What to produce => In the entries below, find the line with "Image resolution: width=1384" and the line with "Click dataset_alias_example_alias_consumer without". Reproduce those two lines and every line between them exactly, and nothing more.

------ Source data ------

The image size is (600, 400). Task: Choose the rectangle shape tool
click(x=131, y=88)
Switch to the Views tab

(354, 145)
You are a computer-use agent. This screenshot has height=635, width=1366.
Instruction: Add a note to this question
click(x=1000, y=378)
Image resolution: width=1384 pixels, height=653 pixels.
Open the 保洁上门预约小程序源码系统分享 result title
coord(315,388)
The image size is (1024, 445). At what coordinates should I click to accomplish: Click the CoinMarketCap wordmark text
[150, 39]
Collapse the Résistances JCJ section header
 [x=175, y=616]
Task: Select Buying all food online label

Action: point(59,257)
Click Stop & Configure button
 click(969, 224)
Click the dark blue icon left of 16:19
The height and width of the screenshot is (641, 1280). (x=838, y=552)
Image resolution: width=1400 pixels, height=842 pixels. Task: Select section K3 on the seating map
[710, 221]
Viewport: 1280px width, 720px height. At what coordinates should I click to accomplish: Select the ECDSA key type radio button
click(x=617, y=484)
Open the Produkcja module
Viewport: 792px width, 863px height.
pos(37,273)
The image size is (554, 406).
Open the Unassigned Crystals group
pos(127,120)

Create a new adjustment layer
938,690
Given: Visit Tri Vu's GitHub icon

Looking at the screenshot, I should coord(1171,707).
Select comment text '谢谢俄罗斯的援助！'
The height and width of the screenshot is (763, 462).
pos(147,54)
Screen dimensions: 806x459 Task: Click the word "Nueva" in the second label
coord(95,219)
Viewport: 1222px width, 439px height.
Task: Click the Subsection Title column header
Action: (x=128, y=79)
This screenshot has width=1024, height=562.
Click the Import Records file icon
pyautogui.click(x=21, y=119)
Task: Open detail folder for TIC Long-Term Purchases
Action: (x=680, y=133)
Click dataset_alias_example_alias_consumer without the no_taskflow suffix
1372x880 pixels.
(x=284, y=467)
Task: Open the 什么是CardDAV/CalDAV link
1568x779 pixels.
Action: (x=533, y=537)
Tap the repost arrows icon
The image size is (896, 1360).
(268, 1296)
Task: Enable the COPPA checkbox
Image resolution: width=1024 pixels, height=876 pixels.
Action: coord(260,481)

------

Result for this exercise =>
Image resolution: width=1384 pixels, height=653 pixels.
Open the 保洁上门预约小程序源码系统分享 result title
coord(315,388)
The image size is (1024, 445). At what coordinates should I click to accomplish: Click the CoinMarketCap wordmark text
[150, 39]
Collapse the Résistances JCJ section header
 [x=175, y=616]
Task: Select Buying all food online label

Action: point(59,257)
Click Stop & Configure button
 click(969, 224)
Click the dark blue icon left of 16:19
The height and width of the screenshot is (641, 1280). (x=838, y=552)
Image resolution: width=1400 pixels, height=842 pixels. Task: Select section K3 on the seating map
[710, 221]
Viewport: 1280px width, 720px height. At what coordinates should I click to accomplish: Select the ECDSA key type radio button
click(x=617, y=484)
Open the Produkcja module
Viewport: 792px width, 863px height.
pos(37,273)
The image size is (554, 406).
Open the Unassigned Crystals group
pos(127,120)

Create a new adjustment layer
938,690
Given: Visit Tri Vu's GitHub icon

Looking at the screenshot, I should coord(1171,707).
Select comment text '谢谢俄罗斯的援助！'
The height and width of the screenshot is (763, 462).
pos(147,54)
Screen dimensions: 806x459 Task: Click the word "Nueva" in the second label
coord(95,219)
Viewport: 1222px width, 439px height.
Task: Click the Subsection Title column header
Action: (x=128, y=79)
This screenshot has width=1024, height=562.
Click the Import Records file icon
pyautogui.click(x=21, y=119)
Task: Open detail folder for TIC Long-Term Purchases
Action: (x=680, y=133)
Click dataset_alias_example_alias_consumer without the no_taskflow suffix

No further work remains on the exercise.